*** Source information ***
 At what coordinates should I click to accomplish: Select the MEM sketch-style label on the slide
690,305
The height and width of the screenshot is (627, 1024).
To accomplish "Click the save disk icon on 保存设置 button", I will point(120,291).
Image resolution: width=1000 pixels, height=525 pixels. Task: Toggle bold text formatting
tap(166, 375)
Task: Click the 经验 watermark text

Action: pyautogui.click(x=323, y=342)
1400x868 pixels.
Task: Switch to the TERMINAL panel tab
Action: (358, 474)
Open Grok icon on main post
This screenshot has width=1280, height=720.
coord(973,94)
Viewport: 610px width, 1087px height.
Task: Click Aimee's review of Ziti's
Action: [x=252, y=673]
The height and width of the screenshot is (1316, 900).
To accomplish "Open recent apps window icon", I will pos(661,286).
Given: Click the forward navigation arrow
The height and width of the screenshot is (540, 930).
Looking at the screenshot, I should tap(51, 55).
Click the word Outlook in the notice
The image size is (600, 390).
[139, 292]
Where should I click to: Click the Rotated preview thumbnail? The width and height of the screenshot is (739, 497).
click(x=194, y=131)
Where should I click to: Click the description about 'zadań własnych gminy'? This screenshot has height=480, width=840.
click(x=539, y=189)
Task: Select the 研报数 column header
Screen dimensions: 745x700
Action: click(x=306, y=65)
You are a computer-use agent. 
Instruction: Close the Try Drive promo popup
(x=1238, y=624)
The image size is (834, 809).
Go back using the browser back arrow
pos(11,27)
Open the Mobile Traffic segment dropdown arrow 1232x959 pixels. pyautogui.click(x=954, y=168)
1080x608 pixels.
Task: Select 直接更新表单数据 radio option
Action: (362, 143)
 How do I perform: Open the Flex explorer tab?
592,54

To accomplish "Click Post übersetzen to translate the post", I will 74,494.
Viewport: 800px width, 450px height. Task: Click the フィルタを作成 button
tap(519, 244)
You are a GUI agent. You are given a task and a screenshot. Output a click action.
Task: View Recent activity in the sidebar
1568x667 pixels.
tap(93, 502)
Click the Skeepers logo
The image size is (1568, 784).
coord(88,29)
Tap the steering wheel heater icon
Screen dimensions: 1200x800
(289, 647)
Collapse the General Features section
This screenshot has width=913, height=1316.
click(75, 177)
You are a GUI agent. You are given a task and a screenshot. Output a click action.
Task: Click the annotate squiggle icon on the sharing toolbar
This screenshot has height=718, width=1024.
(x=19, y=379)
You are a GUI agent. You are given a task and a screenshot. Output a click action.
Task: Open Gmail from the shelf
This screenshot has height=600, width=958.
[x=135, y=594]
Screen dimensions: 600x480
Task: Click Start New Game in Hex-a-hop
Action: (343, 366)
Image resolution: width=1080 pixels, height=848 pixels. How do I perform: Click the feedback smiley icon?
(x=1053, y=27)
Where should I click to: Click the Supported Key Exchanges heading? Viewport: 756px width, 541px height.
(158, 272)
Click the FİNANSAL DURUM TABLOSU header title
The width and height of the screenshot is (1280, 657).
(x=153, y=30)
*** End of Source information ***
What you will do:
Which lines of the data contain "header"? Copy them all.

Answer box:
Task: Select the 研报数 column header
Click the FİNANSAL DURUM TABLOSU header title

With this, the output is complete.